China currency decision delayed

Geithner hesitates in assigning manipulator label
Kevin G. Hall And Nancy A. Youssef McClatchy
 

Gap in trade

The U.S. trade deficit with China totaled $226.8 billion last year – the largest imbalance with any country. U.S. manufacturers say China’s yuan is undervalued by as much as 40 percent and is a big reason for the massive trade deficit.

Associated Press

WASHINGTON – In a surprise announcement, Treasury Secretary Timothy Geithner said Saturday that he will delay for three months the much-anticipated decision on whether or not to brand China a currency manipulator.

Geithner was poised to make the announcement before an April 15 deadline that requires the agency to report to Congress annually about nations that artificially value their currency to the disadvantage of U.S. companies.
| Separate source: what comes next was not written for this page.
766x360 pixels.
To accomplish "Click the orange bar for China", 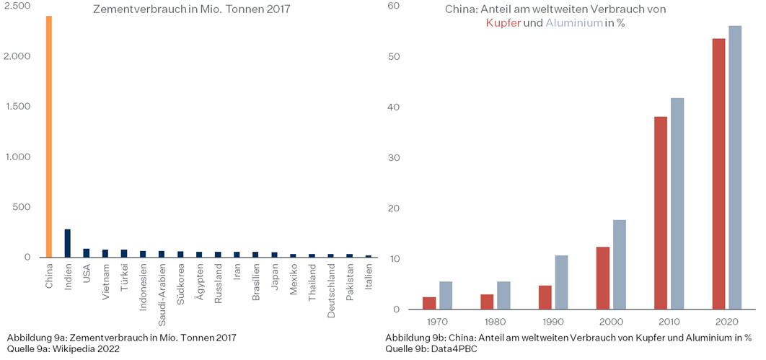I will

Democrats in Congress and even trade advocates have for weeks demanded that the Obama administration take action against China. They say the undervalued yuan hurts both U.S. exports to China and makes Chinese products unfairly cheap here.

“There are a series of very important high-level meetings over the next three months that will be critical to bringing about policies that will help create a stronger, more sustainable, and more balanced global economy,” Geithner said in a statement, promising to press China in three high-profile meetings. “I believe these meetings are the best avenue for advancing U.S. interests at this time.”
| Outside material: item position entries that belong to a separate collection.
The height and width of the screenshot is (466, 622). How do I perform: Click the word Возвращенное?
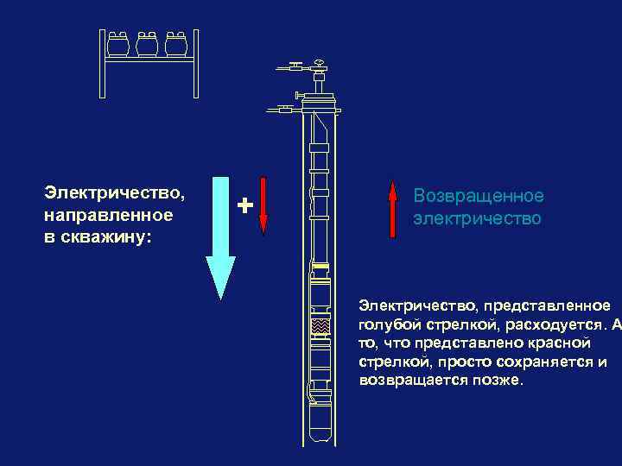click(478, 197)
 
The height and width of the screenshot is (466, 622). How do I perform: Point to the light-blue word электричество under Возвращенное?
click(477, 218)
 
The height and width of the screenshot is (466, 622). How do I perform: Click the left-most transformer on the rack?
click(118, 45)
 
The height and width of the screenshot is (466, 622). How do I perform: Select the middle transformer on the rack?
click(147, 45)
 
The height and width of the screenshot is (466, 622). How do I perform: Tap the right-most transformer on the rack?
click(176, 45)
Geithner’s statement comes just two days after Beijing announced that Chinese President Hu Jintao will attend a nuclear security summit meeting in Washington April 12-13. Even as the United States seeks to curb China’s currency rate setting, it also needs China’s support for U.N.-backed sanctions against Iran and its nuclear ambitions, and Geithner’s announcement appeared to be timed before Hu’s arrival.

Saturday’s announcement by Geithner gives China a way to address U.S. concerns while saving face. It avoids a decision made under an embarrassing deadline.

China repeatedly has denied its exchange rate is fixed to the disadvantage of foreign competitors. But economists in the United States and Europe believe currency manipulation explains why China continues to have such a large trade surplus with most of the developed world.

China is facing mounting international pressure from not only the United States but Europe to show more flexibility on the currency issue. When the world economy was booming, countries were willing to tolerate job losses to cheaper Chinese imports. But today, the focus almost everywhere is on keeping and creating jobs, and nations cannot afford to lose jobs to China the way they could two years ago.

In addition, U.S. policymakers had resisted branding China a currency manipulator, fearing it would stop China from buying U.S. government debt. China and Japan rival each other as the largest purchaser of U.S. debt.

But in recent weeks, even the staunchest of free trade advocates have condemned Chinese currency practices as harmful to U.S. jobs. These include C. Fred Bergsten, director of the Peterson Institute for International Economics, who believes China’s fixed exchange rate is costing America at least 1.5 million jobs.

Pressure was building in Congress for action against China. Sen. Charles Schumer, D-N.Y., is advancing bipartisan legislation to get tough with China.